AIM OF THE EXERCISE
Would you retype exactly the lines from the one containing "Instruction: Click the Anonymo team logo icon" through the last line of the records below, and nothing else?

DATASET RECORDS

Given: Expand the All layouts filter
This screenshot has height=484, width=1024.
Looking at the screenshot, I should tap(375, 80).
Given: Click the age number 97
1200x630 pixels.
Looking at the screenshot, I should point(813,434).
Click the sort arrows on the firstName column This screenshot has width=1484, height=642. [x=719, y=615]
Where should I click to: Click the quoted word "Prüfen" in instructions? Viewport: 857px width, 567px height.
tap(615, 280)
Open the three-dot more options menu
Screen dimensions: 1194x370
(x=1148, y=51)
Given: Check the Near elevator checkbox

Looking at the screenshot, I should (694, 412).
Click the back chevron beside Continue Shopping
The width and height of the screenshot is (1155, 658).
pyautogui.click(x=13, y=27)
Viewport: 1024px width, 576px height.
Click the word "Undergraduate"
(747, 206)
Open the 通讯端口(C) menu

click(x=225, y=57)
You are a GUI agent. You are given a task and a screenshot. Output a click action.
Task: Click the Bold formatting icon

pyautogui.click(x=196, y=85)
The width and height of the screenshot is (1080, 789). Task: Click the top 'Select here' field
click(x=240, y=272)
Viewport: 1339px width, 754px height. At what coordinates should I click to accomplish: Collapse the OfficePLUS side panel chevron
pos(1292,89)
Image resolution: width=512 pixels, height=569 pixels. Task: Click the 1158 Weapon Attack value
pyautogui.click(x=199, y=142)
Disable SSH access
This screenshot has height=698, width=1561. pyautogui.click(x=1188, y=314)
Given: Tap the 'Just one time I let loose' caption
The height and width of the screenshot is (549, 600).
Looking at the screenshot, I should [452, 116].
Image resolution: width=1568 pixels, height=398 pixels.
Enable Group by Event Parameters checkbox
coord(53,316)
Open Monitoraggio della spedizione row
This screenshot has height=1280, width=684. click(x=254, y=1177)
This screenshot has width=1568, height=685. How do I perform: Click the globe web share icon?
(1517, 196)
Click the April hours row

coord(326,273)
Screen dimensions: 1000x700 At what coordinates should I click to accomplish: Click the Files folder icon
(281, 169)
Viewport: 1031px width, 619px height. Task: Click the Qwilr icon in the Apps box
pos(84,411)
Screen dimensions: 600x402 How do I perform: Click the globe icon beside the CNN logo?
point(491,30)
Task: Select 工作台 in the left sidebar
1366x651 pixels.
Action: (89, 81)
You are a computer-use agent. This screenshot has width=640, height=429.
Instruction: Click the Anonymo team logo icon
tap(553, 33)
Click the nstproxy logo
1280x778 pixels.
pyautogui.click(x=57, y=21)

EXERCISE RESPONSE
Instruction: Click the Anonymo team logo icon
tap(553, 33)
Click the nstproxy logo
1280x778 pixels.
pyautogui.click(x=57, y=21)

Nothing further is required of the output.